(Required work): Of the records that follow, copy only the lines from the line containing "This screenshot has height=1080, width=1920. How" to the line containing "Task: Click the Možnosti balíka/SKU button", both included, exactly as written.
[[ Supplied data, beginning ]]
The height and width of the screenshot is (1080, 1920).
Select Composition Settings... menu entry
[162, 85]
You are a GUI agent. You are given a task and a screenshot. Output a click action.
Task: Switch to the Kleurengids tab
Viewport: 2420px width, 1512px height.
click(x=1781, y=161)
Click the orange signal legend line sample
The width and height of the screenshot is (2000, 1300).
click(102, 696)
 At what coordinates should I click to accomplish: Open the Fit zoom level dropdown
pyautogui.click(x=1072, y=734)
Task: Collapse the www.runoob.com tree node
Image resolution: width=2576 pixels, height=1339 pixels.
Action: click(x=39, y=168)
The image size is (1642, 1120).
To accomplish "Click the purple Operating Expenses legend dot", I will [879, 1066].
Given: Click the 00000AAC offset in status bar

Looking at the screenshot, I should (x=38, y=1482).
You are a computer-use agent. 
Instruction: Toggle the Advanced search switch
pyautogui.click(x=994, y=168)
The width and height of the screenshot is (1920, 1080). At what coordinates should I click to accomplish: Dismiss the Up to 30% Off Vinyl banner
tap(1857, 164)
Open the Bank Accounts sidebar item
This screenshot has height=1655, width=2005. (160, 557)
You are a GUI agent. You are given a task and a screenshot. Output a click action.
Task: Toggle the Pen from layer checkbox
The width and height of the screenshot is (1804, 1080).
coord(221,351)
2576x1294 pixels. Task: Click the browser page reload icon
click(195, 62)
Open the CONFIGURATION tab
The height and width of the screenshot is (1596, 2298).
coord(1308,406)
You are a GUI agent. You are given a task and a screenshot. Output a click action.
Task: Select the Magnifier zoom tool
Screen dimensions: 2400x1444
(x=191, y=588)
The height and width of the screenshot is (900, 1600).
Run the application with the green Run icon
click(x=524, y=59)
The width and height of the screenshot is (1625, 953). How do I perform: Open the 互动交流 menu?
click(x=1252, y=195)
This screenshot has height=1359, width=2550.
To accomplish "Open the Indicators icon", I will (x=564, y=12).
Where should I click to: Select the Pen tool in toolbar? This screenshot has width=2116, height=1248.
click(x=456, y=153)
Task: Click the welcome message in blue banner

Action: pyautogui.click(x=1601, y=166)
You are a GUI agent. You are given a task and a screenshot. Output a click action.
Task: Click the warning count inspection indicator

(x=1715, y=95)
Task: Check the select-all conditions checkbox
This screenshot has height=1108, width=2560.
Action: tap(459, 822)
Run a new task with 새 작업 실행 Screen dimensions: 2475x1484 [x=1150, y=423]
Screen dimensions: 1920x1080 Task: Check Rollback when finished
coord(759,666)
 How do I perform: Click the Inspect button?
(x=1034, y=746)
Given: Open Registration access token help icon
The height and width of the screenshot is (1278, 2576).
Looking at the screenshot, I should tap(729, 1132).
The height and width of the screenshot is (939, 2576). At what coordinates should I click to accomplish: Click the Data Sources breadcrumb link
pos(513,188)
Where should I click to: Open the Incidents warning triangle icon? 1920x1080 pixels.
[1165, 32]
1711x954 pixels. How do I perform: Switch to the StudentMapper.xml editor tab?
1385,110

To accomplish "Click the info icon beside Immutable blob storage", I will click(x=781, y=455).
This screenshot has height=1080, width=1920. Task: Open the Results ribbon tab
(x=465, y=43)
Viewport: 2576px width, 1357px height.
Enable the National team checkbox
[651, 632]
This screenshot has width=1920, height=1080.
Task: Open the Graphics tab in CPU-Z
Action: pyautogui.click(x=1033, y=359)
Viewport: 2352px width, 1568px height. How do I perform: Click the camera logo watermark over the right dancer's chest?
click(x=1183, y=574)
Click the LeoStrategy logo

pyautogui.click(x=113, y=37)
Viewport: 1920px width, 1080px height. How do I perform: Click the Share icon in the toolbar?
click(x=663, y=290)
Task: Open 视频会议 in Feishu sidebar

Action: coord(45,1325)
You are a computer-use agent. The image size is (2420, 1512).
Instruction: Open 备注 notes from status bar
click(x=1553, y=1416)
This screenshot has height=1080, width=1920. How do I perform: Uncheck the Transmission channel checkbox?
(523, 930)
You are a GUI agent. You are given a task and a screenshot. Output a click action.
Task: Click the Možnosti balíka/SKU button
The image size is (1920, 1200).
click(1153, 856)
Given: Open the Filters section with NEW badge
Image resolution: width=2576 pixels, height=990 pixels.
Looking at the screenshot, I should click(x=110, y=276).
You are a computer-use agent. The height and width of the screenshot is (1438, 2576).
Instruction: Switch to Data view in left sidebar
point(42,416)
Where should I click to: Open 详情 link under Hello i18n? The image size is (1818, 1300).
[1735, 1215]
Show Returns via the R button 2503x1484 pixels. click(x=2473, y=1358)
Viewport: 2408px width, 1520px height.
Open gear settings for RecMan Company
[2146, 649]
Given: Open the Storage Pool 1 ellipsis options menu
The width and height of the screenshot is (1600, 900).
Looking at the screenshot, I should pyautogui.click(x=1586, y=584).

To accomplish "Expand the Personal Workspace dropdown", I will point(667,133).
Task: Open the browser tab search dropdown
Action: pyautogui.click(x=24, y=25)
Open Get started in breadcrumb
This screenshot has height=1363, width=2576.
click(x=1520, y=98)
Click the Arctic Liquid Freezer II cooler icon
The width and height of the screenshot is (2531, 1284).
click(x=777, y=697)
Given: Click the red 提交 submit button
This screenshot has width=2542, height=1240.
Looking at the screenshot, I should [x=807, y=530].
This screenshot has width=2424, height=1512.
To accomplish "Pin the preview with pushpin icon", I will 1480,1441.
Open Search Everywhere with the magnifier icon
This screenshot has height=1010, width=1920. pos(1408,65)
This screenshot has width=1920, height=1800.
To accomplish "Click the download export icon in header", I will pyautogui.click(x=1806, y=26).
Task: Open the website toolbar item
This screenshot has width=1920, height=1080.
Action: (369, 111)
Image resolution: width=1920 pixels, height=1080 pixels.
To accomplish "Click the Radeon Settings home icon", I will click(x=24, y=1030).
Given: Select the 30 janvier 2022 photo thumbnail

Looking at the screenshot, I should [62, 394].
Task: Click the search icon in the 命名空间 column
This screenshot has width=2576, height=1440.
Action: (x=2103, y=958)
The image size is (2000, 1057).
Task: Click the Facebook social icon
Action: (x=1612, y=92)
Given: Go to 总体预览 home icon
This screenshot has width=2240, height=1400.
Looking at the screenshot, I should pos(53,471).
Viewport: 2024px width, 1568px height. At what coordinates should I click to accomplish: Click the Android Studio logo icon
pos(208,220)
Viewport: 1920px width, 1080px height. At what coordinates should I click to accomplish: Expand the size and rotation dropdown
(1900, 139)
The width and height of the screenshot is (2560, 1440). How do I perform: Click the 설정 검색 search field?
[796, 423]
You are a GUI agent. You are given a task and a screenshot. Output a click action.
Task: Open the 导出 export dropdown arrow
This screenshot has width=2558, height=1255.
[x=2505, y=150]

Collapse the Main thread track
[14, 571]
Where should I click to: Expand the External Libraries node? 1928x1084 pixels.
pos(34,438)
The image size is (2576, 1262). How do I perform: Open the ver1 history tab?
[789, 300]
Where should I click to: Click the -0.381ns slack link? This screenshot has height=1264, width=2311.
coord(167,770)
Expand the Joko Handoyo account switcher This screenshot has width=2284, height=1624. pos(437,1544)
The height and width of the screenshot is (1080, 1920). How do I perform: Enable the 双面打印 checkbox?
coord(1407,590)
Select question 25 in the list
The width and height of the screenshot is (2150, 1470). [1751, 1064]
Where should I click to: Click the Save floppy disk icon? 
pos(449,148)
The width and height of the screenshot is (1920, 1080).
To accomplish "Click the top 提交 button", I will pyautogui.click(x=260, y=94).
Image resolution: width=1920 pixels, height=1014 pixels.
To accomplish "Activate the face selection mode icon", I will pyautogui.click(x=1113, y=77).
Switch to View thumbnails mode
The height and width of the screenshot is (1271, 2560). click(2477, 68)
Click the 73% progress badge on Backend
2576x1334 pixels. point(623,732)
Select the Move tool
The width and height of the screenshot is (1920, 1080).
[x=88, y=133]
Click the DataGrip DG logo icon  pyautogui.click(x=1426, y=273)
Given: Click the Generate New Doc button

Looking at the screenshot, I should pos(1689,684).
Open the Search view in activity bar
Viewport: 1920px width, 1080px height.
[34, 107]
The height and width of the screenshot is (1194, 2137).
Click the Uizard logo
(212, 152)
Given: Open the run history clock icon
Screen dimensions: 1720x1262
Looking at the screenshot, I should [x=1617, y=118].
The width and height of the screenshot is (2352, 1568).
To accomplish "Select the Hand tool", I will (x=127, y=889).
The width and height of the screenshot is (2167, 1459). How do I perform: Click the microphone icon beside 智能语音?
[[ Supplied data, end ]]
(Response for this exercise):
This screenshot has height=1080, width=1920. How do I perform: Uncheck the Transmission channel checkbox?
(523, 930)
You are a GUI agent. You are given a task and a screenshot. Output a click action.
Task: Click the Možnosti balíka/SKU button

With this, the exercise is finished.